[Data excerpts]
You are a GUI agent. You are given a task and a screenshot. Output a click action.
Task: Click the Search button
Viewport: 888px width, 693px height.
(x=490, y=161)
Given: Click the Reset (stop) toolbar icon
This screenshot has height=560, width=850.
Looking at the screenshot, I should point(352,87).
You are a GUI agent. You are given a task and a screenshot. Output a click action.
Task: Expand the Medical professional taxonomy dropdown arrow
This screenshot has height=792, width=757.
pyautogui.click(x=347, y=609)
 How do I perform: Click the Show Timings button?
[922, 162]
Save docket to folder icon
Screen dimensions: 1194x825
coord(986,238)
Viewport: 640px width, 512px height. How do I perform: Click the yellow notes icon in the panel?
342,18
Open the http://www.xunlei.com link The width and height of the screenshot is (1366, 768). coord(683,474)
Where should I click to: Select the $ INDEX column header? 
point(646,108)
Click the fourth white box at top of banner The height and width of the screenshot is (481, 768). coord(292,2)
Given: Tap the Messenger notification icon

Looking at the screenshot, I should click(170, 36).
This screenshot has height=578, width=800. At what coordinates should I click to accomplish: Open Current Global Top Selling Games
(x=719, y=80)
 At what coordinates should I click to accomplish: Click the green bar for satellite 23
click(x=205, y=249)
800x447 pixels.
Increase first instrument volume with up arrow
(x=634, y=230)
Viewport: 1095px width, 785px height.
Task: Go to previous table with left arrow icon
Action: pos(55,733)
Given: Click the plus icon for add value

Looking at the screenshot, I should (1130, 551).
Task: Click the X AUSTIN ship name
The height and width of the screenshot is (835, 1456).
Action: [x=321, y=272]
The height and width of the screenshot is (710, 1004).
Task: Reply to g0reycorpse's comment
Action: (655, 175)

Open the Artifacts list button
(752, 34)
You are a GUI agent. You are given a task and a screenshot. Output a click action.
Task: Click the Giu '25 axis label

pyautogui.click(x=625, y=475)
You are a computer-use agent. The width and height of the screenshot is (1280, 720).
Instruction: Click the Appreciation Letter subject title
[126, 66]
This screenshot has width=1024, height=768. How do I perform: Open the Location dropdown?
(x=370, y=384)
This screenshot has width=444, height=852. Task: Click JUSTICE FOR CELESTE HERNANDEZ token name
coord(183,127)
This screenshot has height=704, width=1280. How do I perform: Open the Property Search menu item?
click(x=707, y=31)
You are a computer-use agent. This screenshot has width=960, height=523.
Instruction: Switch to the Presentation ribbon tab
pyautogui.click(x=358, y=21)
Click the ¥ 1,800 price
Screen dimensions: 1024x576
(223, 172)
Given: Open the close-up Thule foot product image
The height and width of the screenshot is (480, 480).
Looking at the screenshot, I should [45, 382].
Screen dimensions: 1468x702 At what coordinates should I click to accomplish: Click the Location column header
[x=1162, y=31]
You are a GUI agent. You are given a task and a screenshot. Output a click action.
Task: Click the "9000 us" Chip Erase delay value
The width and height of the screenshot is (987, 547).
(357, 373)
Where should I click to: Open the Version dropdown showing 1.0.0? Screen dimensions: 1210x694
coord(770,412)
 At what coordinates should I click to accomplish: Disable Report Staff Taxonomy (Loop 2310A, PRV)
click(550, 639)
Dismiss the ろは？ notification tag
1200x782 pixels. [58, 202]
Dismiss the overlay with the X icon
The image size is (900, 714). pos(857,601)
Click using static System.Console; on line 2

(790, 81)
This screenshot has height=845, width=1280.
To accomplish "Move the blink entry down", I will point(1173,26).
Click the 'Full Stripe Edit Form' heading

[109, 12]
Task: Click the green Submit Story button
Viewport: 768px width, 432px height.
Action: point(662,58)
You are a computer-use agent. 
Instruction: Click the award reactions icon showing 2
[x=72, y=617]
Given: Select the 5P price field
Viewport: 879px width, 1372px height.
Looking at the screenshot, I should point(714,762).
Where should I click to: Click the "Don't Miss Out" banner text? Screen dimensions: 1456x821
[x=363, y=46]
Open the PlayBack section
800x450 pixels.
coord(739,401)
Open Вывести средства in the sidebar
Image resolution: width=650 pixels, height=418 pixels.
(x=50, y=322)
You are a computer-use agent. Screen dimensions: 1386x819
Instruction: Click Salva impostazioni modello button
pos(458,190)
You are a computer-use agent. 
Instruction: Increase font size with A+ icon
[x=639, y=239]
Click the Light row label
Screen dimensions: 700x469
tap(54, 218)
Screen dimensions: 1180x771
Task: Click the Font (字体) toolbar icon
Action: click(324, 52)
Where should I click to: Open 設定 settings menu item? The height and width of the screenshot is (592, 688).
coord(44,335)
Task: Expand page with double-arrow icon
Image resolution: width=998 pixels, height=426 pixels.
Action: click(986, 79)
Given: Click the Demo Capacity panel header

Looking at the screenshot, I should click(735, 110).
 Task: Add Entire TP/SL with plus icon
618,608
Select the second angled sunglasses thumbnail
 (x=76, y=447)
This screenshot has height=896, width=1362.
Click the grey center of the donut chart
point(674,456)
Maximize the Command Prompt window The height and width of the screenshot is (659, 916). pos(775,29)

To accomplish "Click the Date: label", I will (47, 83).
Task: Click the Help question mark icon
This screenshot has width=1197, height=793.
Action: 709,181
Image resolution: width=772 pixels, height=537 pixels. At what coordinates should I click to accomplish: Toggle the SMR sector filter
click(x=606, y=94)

TASK BRIEF » Above are some records. Copy each of their lines that holds the string "computer".

YOUR SOLUTION »
You are a computer-use agent. The width and height of the screenshot is (1280, 720).
You are a computer-use agent. This screenshot has width=960, height=523.
You are a computer-use agent. 
You are a computer-use agent. Screen dimensions: 1386x819
You are a computer-use agent. 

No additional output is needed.